**Texte**
□ □ □

Dès que l’argument est soulevé devant le juge administratif il doit renvoyer au Conseil d’Etat puis devant le juge constitutionnel, immédiatement. Le juge peut répondre simultanément à la question de constitutionnalité de la loi et à la question de la conventionalité de la loi. Il y a un tempérament au principe, avec le droit de l’UE, la QPC n’est plus prioritaire. Par ailleurs, la QPC n’est pas d’ordre public, le juge ne peut pas soulever lui-même la question de la constitutionnalité de la loi. Conseil d’Etat 3 déc. 2009.

 

—  L’objet de la QPC ; toutes les lois ne peuvent pas faire l’objet d’une QPC. Premièrement les lois référendaires (article 11 de la Constitution) sont exclues de la QPC. C’est la symétrie avec la contrôle a priori. Parce que le Conseil constitutionnel refuse de contrôler l’expression directe de la souveraineté nationale. Deuxièmement, les lois de ratification de conventions internationales sont exclues de la QPC. Le conseil constitutionnel a opéré une extension du champ de la QPC en effet le conseil constitutionnel contrôle la constitutionnalité de la loi, mais aussi la constitutionnalité de l’interprétation de la loi par le juge ordinaire. Décision QPC du 6 oct. 2010 un requérant peut contester la portée effective d’une loi que lui donne son interprétation jurisprudentielle constante. Le conseil peut contrôler par le biais de la QPC une ordonnance à la condition qu’elle ait été ratifiée par le Parlement. Si elle n’est pas ratifiée elle devient règlement, si elle est ratifiée elle devient une ordonnance donc pas de QPC possible Conseil d’Etat 11 mars 2011.

□ □ □

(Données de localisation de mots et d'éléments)
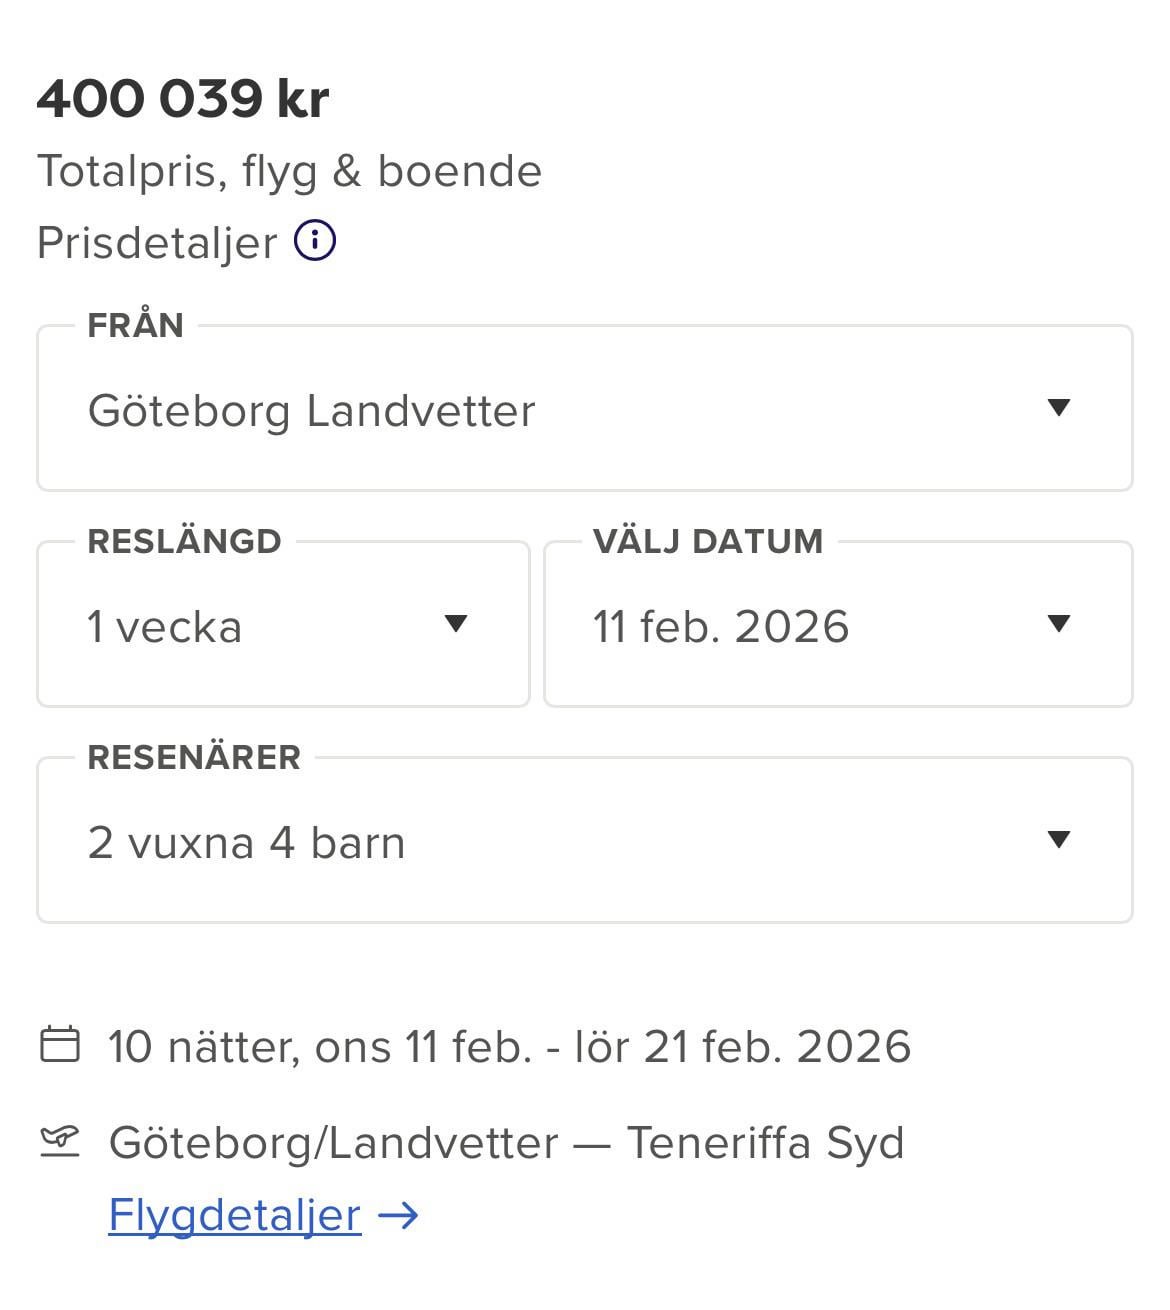The image size is (1170, 1310).
Task: Click the Göteborg/Landvetter — Teneriffa Syd route text
Action: tap(506, 1143)
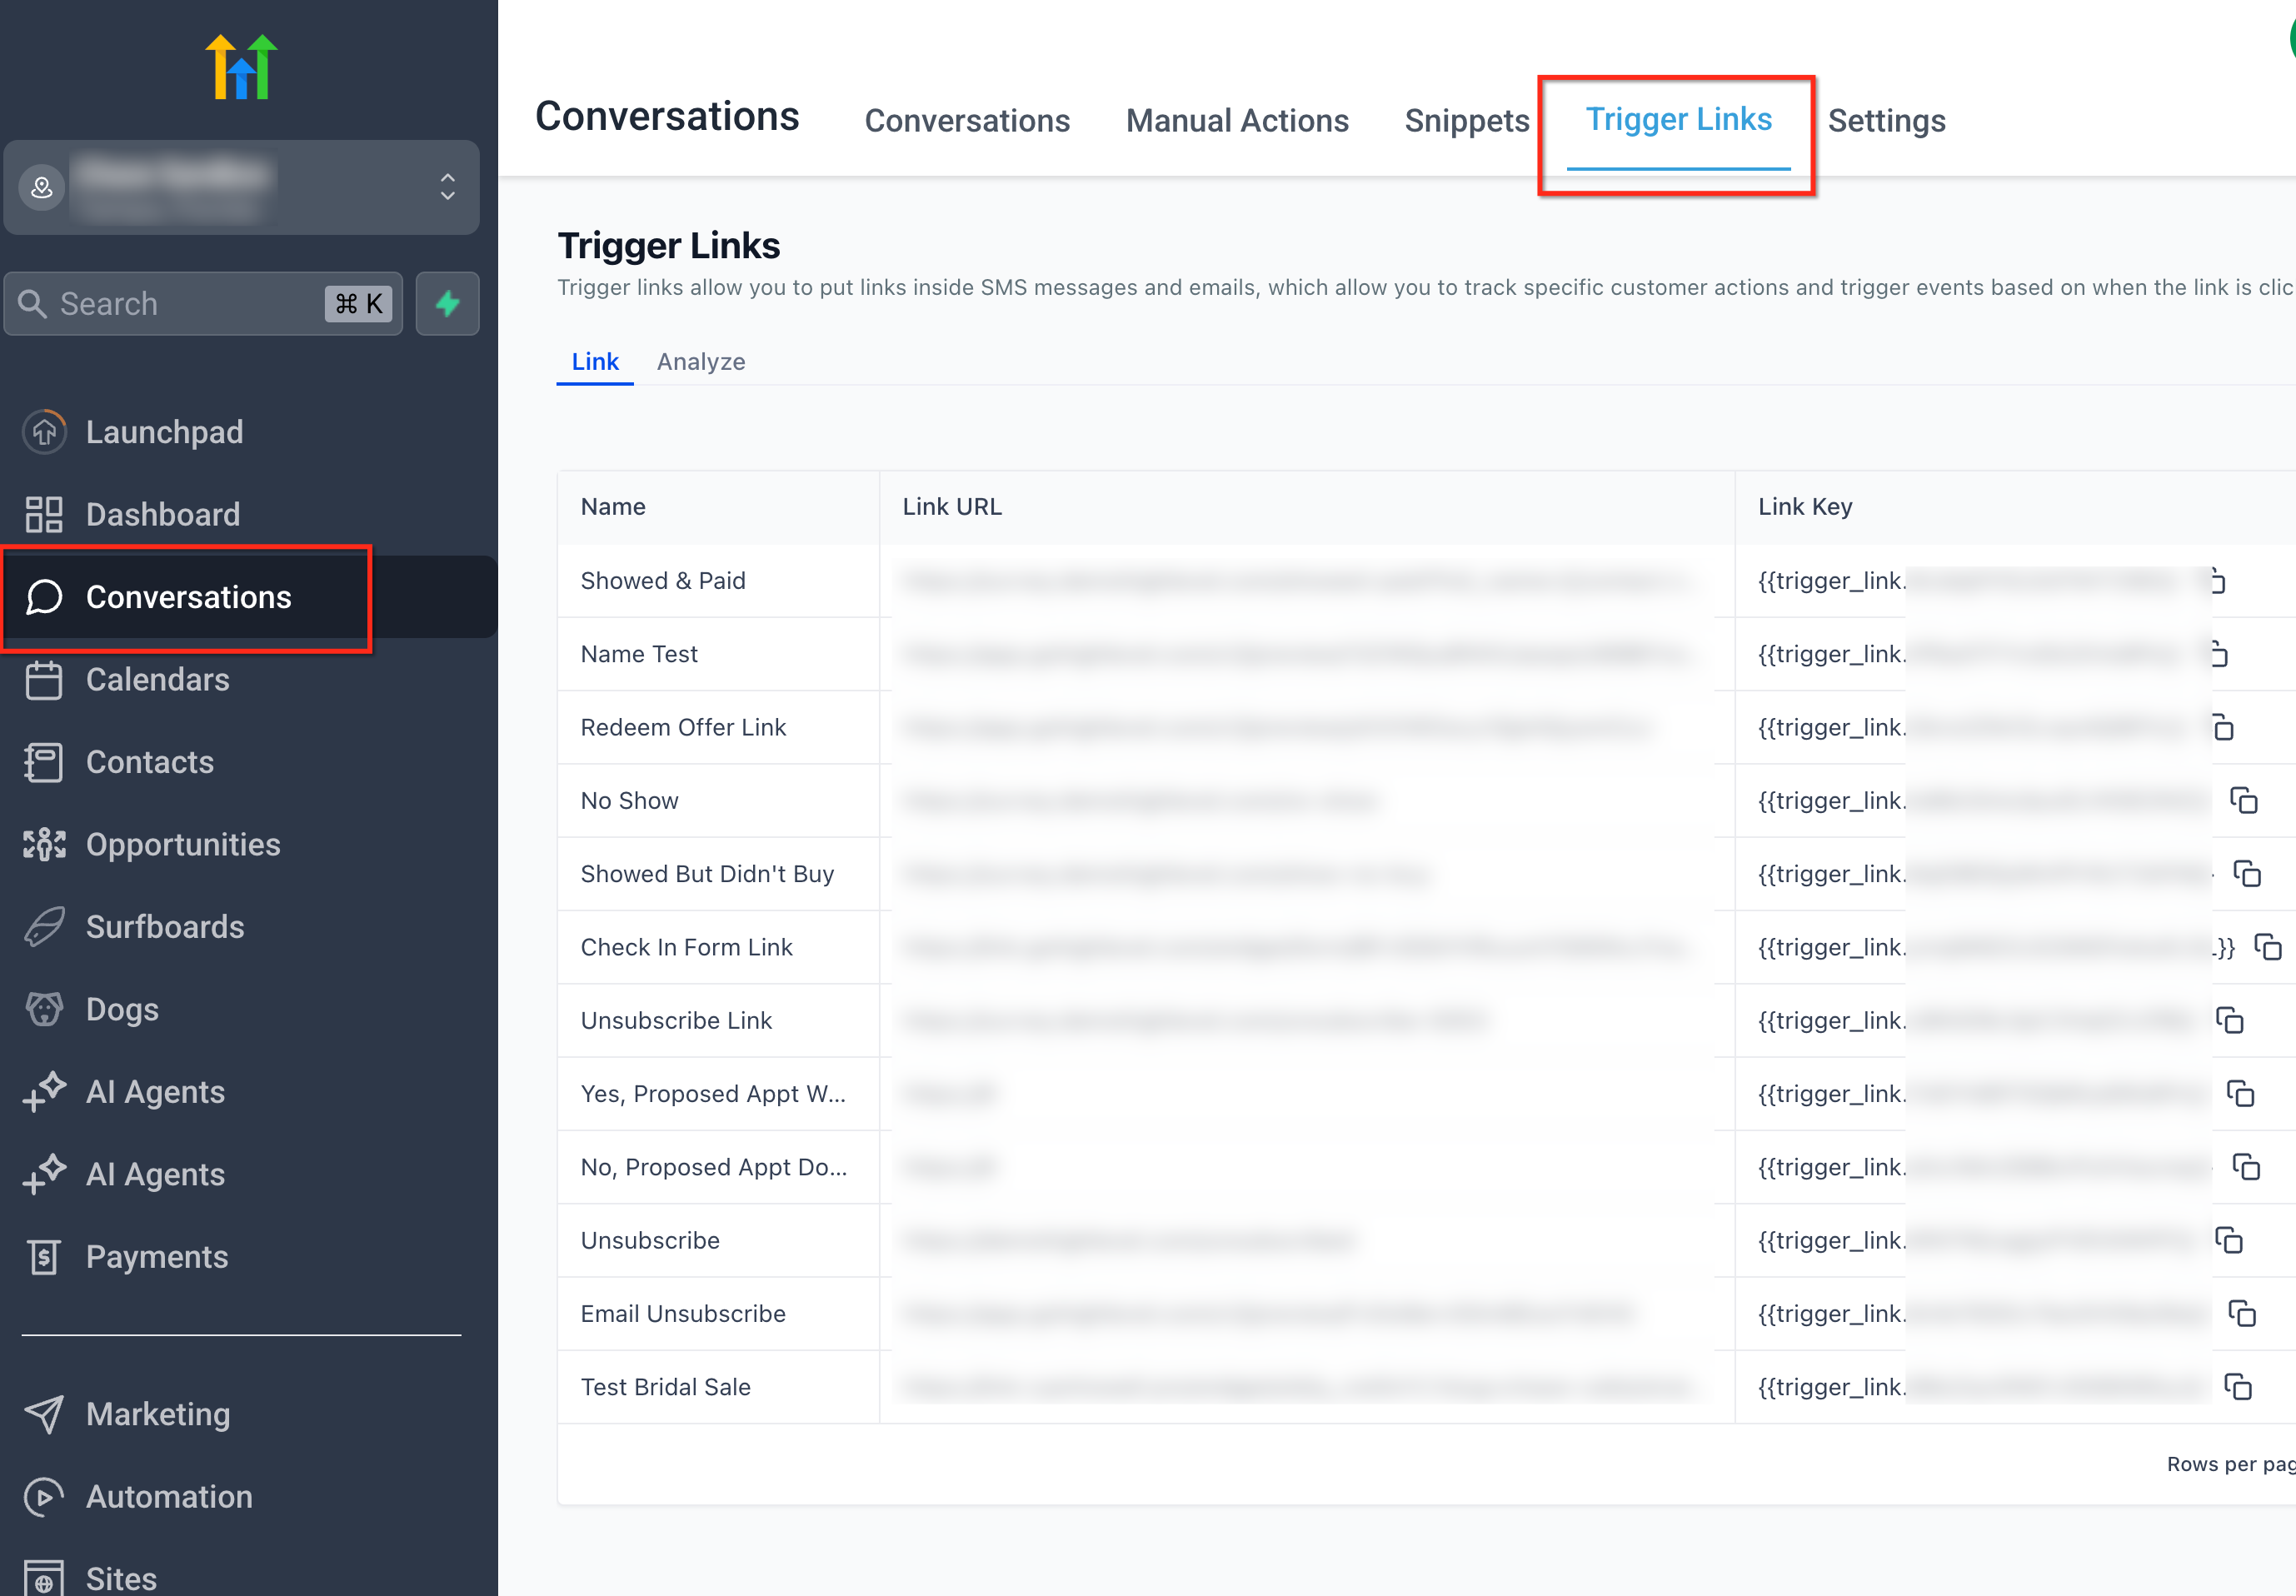Open the Settings tab in Conversations

tap(1886, 121)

□ □ □

**Volets de l'exercice**
**A.** Présentez toutes les lignes des enregistrements sous forme de liste numérotée, sans les lignes vides. N'incluez pas les images dans votre réponse.
**B.** Poursuivez le texte sur la question prioritaire de constitutionnalité à partir de sa dernière phrase.
Le texte et les enregistrements n'ont aucun lien entre eux.

**Résultats des consignes**
**A.**
1. The image size is (1170, 1310).
2. Task: Click the Göteborg/Landvetter — Teneriffa Syd route text
3. Action: tap(506, 1143)
4. Open the Settings tab in Conversations
5. tap(1886, 121)

**B.**
—  La question de norme ; dans le cadre de la QPC le Conseil Constitutionnel ne peut contrôler que si le requérant atteste que cela va à l’encontre des droits et libertés garantis par le Bloc de Constitutionnalité. La QPC sert à protéger les droits fondamentaux. L’idée n’est donc pas que les justiciables puissent devenir les gardiens de la procédure législative ou les gardiens de la répartition constitutionnelle des compétences. Le conseil ne contrôle pas par exemple l’empiètement de la loi sur le domaine du règlement. Il y a simplement un tempérament, le conseil admet que l’on puisse contester dans le cadre de la QPC la méconnaissance par le législateur de sa propre compétence. Cela vise le cas de l’incompétence négative du législateur, c’est-à-dire le cas où le législateur n’a pas usé sa compétence. C’est-à-dire qu’il a renvoyé à l’administration le traitement de certaines questions qui relèvent pourtant de sa compétence. En effet dans ces circonstances-là le conseil peut juger que l’incompétence négative a affecté un droit ou une liberté garantie par la Constitution. Autrement dit l’intervention du législateur est vue comme une garantie de la protection des droits et libertés. Dans le cadre de la QPC le conseil constitutionnel n’accepte pas d’être saisi de la question e la compatibilité de la loi avec une règle internationale.

La loi dite inconstitutionnelle est abrogée et elle n’est pas appliquée pour l’instance en cours, dans ce cas-là le requérant a gain de cause, l’acte est supprimé.

 

II – Le droit international

Il fait partie de la légalité administrative, dans un arrêt d’assemblée du 30 mai 1952 du Conseil d’Etat ; Kirkwood. Aujourd’hui l’article 55 de Constitution pose de manière conditionnelle la primauté du traité sur la loi. Cela n’est pas neutre parce qu’il y a énormément de traités, c’est une source importante du droit administratif. Historiquement, on a intégré le droit de l’union européenne dans le droit international. Le droit de l’Union européenne est spécifique, et est distinct du droit international classique.

 

  1. A)Le contenu des sources internationales

On distingue deux types de sources internationales, le droit écrit et le droit non écrit.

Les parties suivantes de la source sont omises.